A study carried out by insurance providers If Kindlustus in Estonia, Latvia and Lithuania shows that 49 percent of car owners in Estonia use their vehicle every day, 19 percent use their vehicle for five or six days a week, 10 percent three or four days, 9 percent one or two days and 14 percent less often than once a week.
Men take to the roads more often as 56 percent of them drive every single day, while 40 percent of women get behind the wheel every day of the week. Drivers are most numerous in the 35-44 age group, with 58 percent using their car every day. Young people between the ages of 18 and 34 are the least keen to drive.
Marion Meius, senior damages expert for If Baltic, said that people who live in rural areas use their vehicles most often (58 percent every day). The indicator is 40 percent in major cities.
"People's needs, distances and public transport coverage all play a role. People in rural areas drive for many more kilometers than city dwellers. It is often one's place of residence that determines how they use their car," Meius said in a press release.
Nationality, level of education or income has little bearing on how people drive it turns out.
"The frequency with which people use their car is also affected by our recently altered home office habits. This is probably true rather for residents of cities who can sometimes choose whether to commute to the office or work from home. A rural area resident might depend on their vehicle to a greater degree," Meius suggested.
The study also found that newer cars tend to get driven more often, while engine type also plays a part.

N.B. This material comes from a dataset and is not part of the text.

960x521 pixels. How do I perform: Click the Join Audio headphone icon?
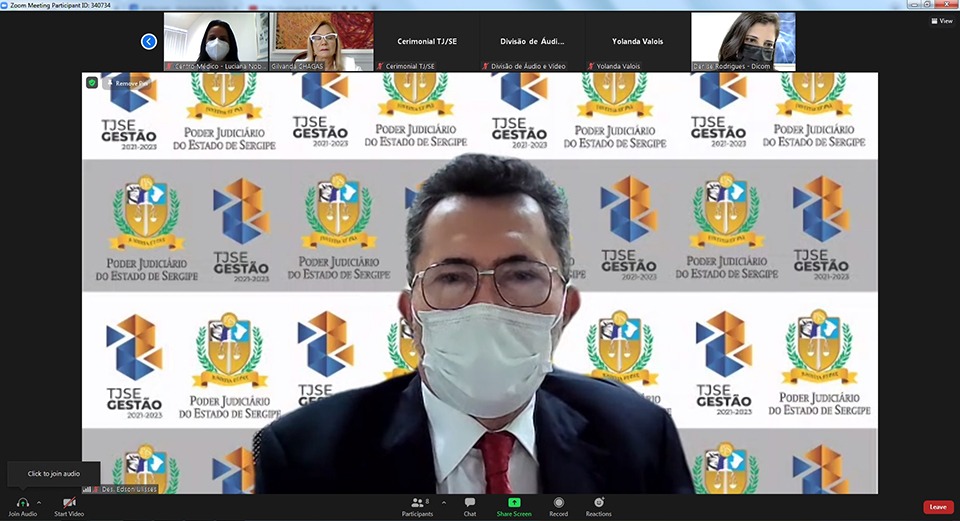[x=22, y=502]
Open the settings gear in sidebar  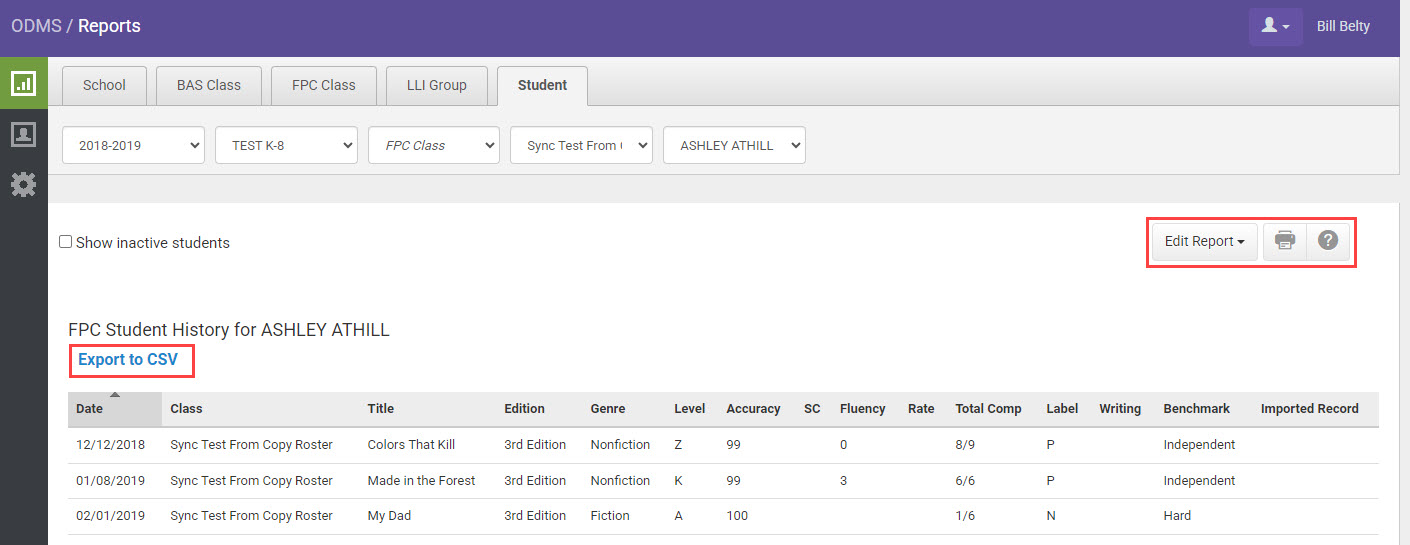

"Daily drivers most often run on LPG (65 percent), CNG (60 percent) or diesel (54 percent), while less than half of electric, gasoline and hybrid vehicles are driven every day. Cars that run on natural gas and diesel are usually driven by people who need to get around more and also do more kilometers annually. Growing fuel prices might also play a part in driving habits, at least temporarily. People consider whether and which trips they need to take. Again, I believe this is rather true for city dwellers," Meius added.
Compared to their southern neighbors, Estonians are rather less likely to drive every day. 23 percent of Estonians drive once or twice a week or even less often. Lithuania has the most everyday drivers at 56 percent.
The study polled a little over 1,000 people from Estonia, Latvia and Lithuania. If Kindlustus did not specify the time period.